Monday, August 3, 2015

Economics as moral philosophy

One of the more interesting phenomena that comes up during these financial crises is the sudden interest the bankster classes take in moral philosophy.  Of course, what those folks are worried about is that someone might suggest that the creditors get back any less than 100% of what they are supposedly owed.  That is what they really mean when they start talking about "moral hazard."

I don't agree with the banksters on much, but I do agree that economics is an offshoot of moral philosophy.  My agreement that there are ethical dimensions to economic questions is rooted in personal experience—with all my religious training, this really is my turf.  And I enjoy playing on it for one basic reason—for all its flaws, Christianity has core concepts that practiced well, lead to very prosperous societies.  Unfortunately, there are rogue versions that turn those strategies for trying to lead a gentle life into monstrosities like imperialism—had to be a member of the Church of England to serve in the Royal Navy during the heady days of empire, you know.

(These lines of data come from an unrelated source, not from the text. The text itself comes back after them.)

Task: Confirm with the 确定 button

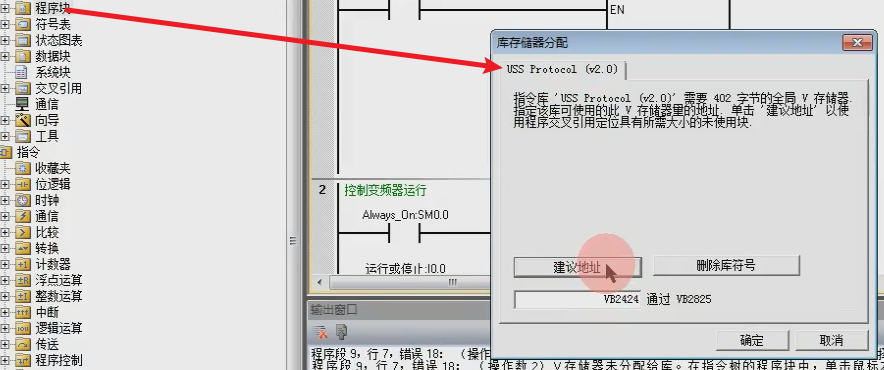Action: pos(752,340)
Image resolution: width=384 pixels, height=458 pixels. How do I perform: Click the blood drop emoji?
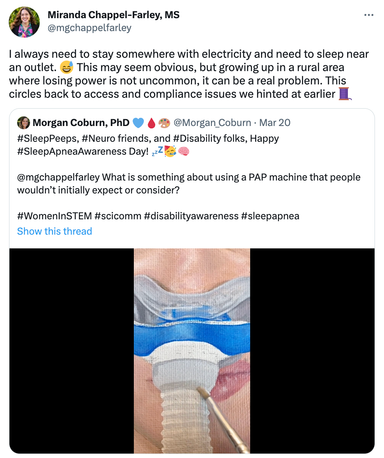151,123
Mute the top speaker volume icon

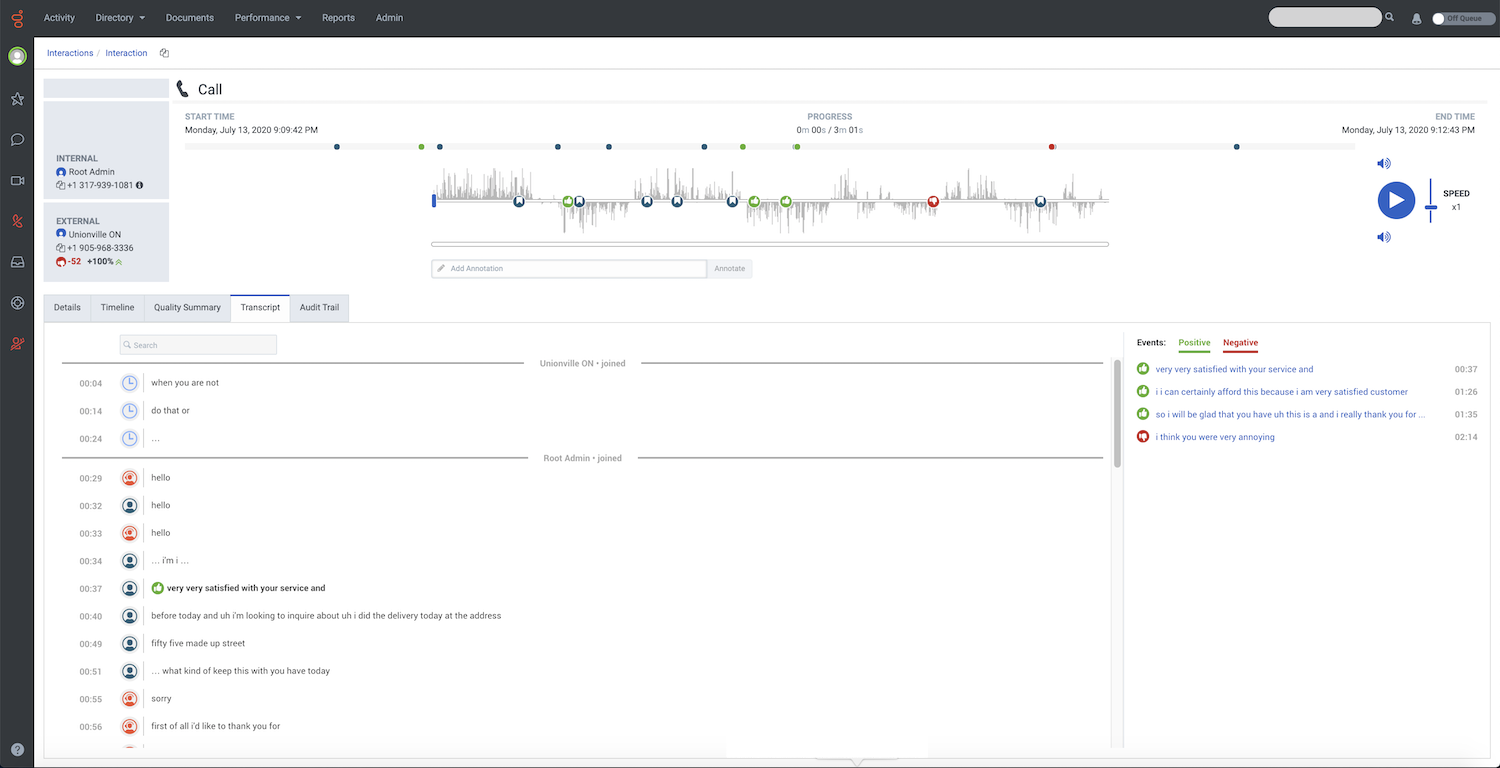tap(1383, 163)
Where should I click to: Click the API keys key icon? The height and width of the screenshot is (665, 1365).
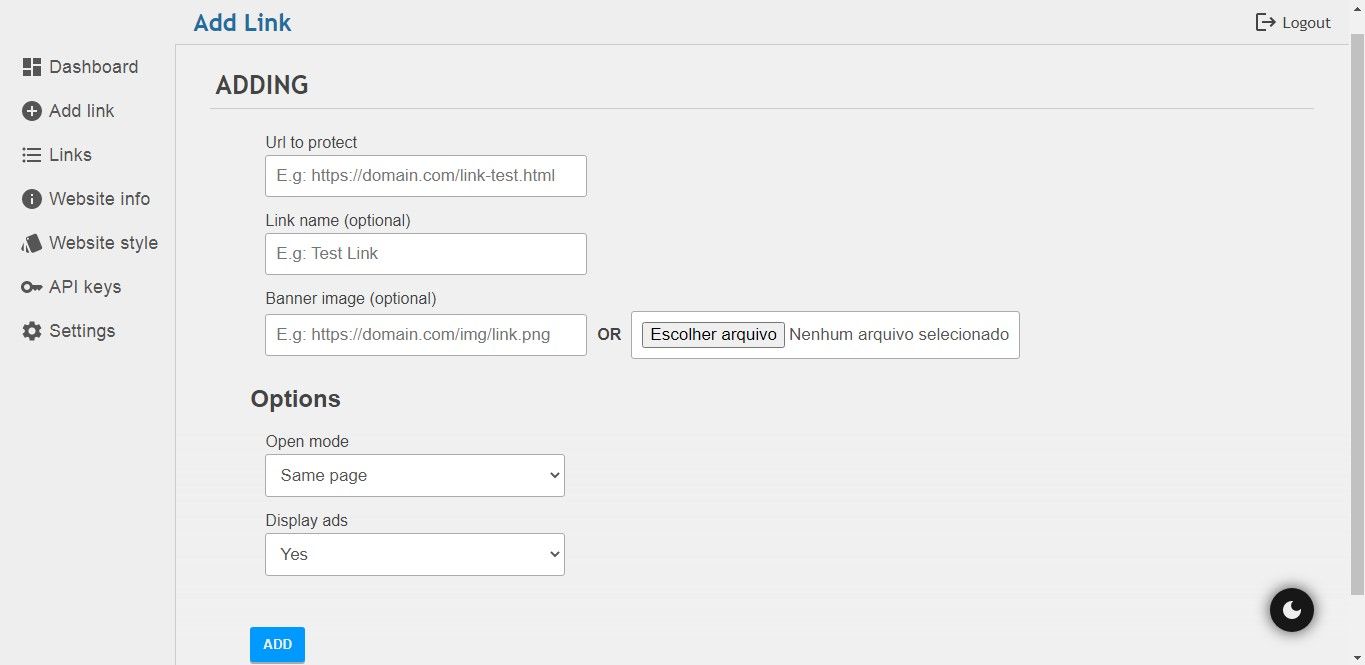[32, 287]
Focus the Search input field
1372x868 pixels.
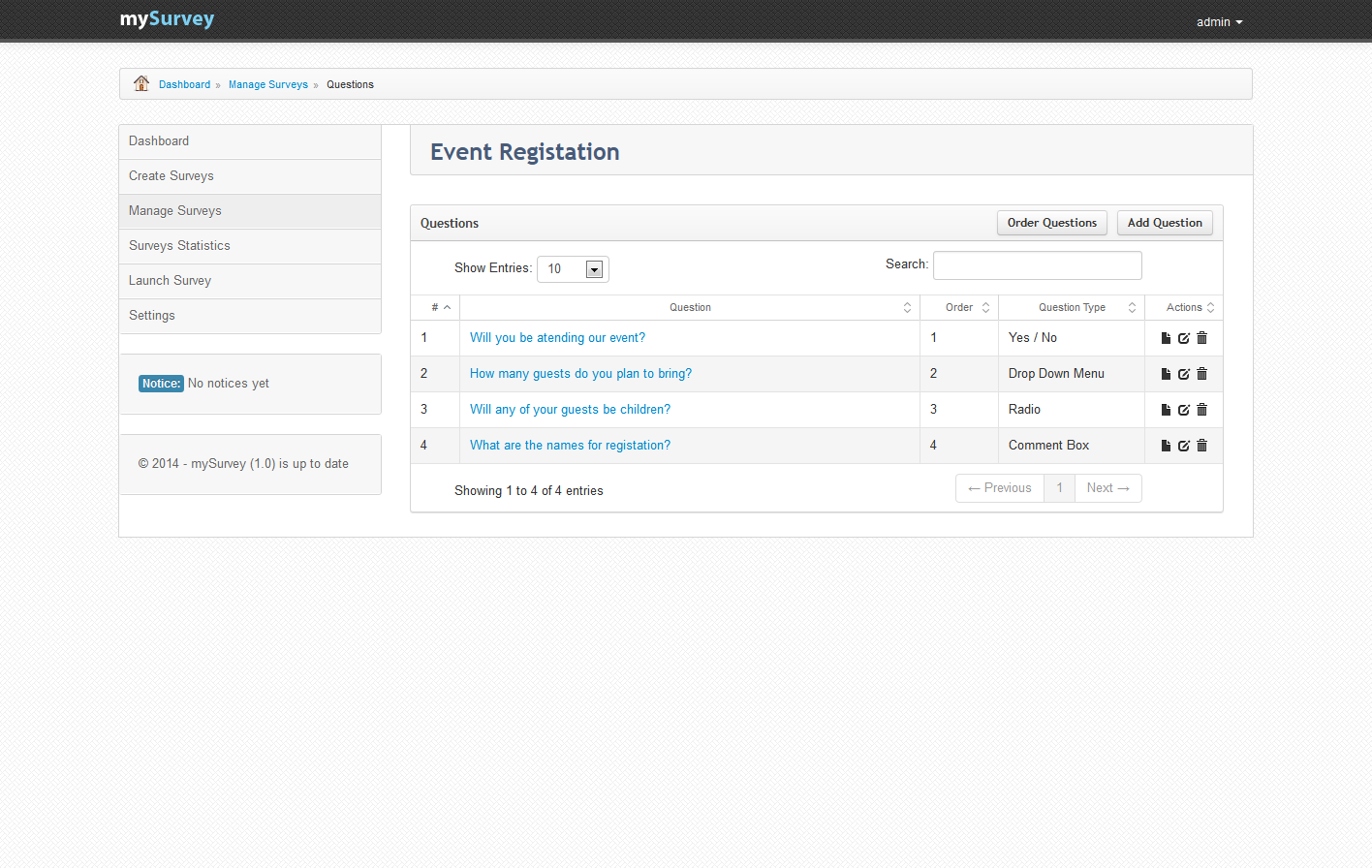(x=1037, y=265)
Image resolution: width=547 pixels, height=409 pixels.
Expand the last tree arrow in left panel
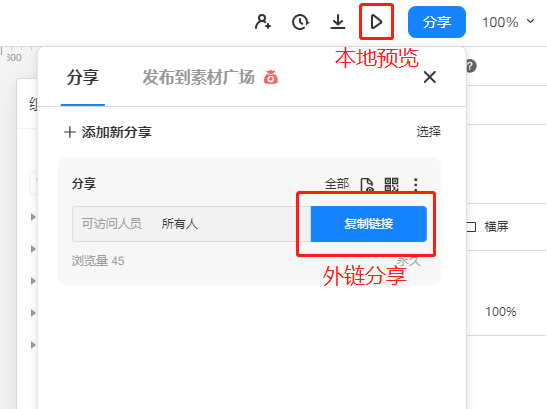pos(33,345)
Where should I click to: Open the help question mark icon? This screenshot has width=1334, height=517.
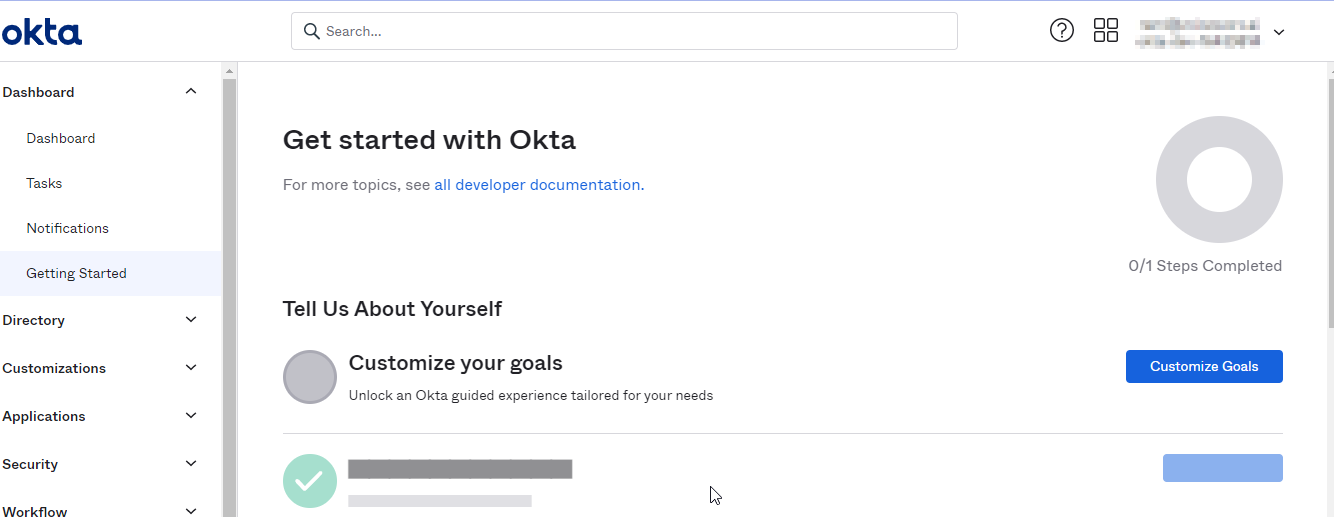tap(1061, 30)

Now if anyone should have a handle on the problem that credit practices pose to industrialized countries, it should surely be Germany.  Yet there were the Germans during the latest Greek crises acting as if they had never been the folks who needed their debts restructured—scowling and lecturing about moral hazard completely oblivious to the fact that they had become ethical monsters who actually looked the part of devils.  Last February, I wrote about how far Angela Merkel, the Lutheran preacher's daughter, had strayed from the teachings of Matthew 18 all the while effectively bringing Dana Carvey's church lady back to life.

Yes, Germany, economics is, and should be, a branch of moral philosophy.  But you're getting it all wrong these days.  Who's making you behave so badly?  Could it be...SATAN?  (ht Carvey)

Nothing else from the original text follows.